The partial density of states (PDOS) of Na1, Na2 and Na of Na-hP4 phase at 320 GPa are presented in Fig.3. It can be seen that below the Fermi level there are three sub-bands. The lowest-lying valence band from -60.8 eV to -58.3 eV is of Na 1s state character, while the valence band from -58.3 eV to -56.4 eV is of Na 2s state character. The middle-lying valence band from -34.5 eV to -30.3 eV consists of Na 1p state and Na 2p state with predominant Na 1p state character, while the valence band from -30.3 eV to -27.6 eV is predominantly of Na 2p state character. The top valence band from -7.4 eV to -3.0 consists of Na 1s state and Na 2s state, and the valence band from -3.0 eV to Fermi level consists of Na 1s state, Na 2s state and Na 2p state with predominant Na 2p state character. The lowest-lying conductive band up to 5.0 eV is a mixture of Na 1s, p states and Na 2s, p states, and mainly consists of Na 1s state and Na 2s state, while the up conductive band is a mixture of Na 1p state and Na 2p state with predominant Na 1p state character. The PDOS of Na1, Na2 and Na of Na-hP4 phase at other high pressure values have the similar character.
Figs.4-9 show the optical functions of Na-hP4 phase at 260, 320, 400 and 600 GPa calculated for photon energies up to 70 eV. The study of the optical functions may help to give a better understanding of the electronic structure.

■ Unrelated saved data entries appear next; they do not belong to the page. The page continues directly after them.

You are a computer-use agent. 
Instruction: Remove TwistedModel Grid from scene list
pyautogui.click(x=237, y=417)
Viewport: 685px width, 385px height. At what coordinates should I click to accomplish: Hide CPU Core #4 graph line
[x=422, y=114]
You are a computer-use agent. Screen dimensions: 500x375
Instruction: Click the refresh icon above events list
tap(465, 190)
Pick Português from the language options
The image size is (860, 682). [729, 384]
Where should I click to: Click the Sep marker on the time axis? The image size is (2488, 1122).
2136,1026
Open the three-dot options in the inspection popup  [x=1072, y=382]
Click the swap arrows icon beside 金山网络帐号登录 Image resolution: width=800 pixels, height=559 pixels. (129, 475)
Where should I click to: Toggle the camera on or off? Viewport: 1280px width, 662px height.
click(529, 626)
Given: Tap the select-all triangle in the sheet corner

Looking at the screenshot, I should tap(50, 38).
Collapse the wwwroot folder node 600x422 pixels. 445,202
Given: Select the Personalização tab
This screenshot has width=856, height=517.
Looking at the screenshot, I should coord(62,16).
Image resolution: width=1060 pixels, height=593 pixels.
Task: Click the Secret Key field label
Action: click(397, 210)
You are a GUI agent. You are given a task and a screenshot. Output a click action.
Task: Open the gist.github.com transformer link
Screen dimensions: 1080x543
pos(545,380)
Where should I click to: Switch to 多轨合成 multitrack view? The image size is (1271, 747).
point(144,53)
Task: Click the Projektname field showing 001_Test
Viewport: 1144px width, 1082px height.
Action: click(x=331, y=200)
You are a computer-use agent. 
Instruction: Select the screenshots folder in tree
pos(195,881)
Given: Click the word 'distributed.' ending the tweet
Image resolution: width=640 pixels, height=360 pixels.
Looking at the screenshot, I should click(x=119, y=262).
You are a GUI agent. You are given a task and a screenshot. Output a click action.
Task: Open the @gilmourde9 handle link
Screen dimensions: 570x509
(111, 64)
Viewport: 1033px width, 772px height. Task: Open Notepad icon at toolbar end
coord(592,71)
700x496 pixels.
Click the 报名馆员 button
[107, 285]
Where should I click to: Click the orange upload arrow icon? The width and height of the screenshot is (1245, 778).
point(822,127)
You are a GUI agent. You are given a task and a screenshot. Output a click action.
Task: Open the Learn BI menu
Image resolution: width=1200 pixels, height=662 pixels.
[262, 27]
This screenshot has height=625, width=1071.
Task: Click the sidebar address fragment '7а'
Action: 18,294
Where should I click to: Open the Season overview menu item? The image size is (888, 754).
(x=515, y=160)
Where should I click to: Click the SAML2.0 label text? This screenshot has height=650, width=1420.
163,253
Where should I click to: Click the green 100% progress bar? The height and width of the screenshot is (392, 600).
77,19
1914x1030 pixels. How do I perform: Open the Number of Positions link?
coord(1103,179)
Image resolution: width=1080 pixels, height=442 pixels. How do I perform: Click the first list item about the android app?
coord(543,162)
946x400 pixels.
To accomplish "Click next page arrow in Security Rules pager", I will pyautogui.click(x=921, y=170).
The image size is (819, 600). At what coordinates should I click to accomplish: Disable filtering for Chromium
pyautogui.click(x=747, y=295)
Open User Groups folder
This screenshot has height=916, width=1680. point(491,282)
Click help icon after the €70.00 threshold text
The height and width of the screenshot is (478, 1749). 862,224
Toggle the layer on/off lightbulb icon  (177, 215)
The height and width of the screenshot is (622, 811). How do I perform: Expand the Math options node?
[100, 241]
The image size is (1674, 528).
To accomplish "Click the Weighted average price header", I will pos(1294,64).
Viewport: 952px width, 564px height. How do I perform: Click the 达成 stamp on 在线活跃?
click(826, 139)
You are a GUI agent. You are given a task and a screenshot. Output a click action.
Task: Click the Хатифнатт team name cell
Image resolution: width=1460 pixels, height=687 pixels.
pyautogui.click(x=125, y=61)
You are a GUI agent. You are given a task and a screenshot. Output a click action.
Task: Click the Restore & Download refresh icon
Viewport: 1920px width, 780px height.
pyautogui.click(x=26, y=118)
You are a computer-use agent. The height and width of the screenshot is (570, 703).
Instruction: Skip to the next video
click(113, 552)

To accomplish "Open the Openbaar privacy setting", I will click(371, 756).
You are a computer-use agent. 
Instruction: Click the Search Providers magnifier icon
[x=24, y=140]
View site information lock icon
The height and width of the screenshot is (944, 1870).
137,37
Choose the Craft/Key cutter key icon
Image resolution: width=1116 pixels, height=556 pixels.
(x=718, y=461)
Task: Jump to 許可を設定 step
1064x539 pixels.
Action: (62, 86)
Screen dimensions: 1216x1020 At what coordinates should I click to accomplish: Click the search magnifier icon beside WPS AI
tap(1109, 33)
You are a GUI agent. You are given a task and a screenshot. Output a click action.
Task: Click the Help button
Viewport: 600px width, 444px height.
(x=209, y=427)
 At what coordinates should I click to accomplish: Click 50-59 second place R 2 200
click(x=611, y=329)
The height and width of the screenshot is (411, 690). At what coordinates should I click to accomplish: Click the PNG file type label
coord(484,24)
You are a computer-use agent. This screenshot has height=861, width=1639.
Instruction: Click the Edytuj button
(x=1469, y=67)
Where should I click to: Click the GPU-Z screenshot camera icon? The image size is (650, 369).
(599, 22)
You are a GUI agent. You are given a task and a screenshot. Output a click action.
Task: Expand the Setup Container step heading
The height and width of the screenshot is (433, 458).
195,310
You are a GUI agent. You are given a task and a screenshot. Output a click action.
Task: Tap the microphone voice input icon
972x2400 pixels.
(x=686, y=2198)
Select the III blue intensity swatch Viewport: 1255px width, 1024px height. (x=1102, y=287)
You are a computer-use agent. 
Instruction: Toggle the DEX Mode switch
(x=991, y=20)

The imaginary and real parts of the dielectric function calculated are displayed in Fig.4. The calculated static dielectric functions ε1(0) are 8.585, 6.888, 5.652 and 4.264 for Na-hP4 phase at 260, 320, 400 and 600 GPa, respectively. The real part of the dielectric function ε1(ω) reaches a peak value at 2.369, 3.090, 4.149 and 5.429 eV for Na-hP4 at different high pressures, and they are mainly generated by the electron transition from the top of the valence band to the bottom of conduction band. It is well known that the imaginary part of the dielectric function ε2 is the fundamental factor of the optical properties for any material. From the imaginary part of the dielectric function ε2 as a function of photon energy in Fig.4, we can see that the absorption starts at about 1.22, 1.76, 2.43 and 3.91 eV for Na-hP4 phase at 260, 320, 400 and 600 GPa, respectively, which is related to the minimum band gap at the Γ point, corresponding to the transition ΓV→ΓC.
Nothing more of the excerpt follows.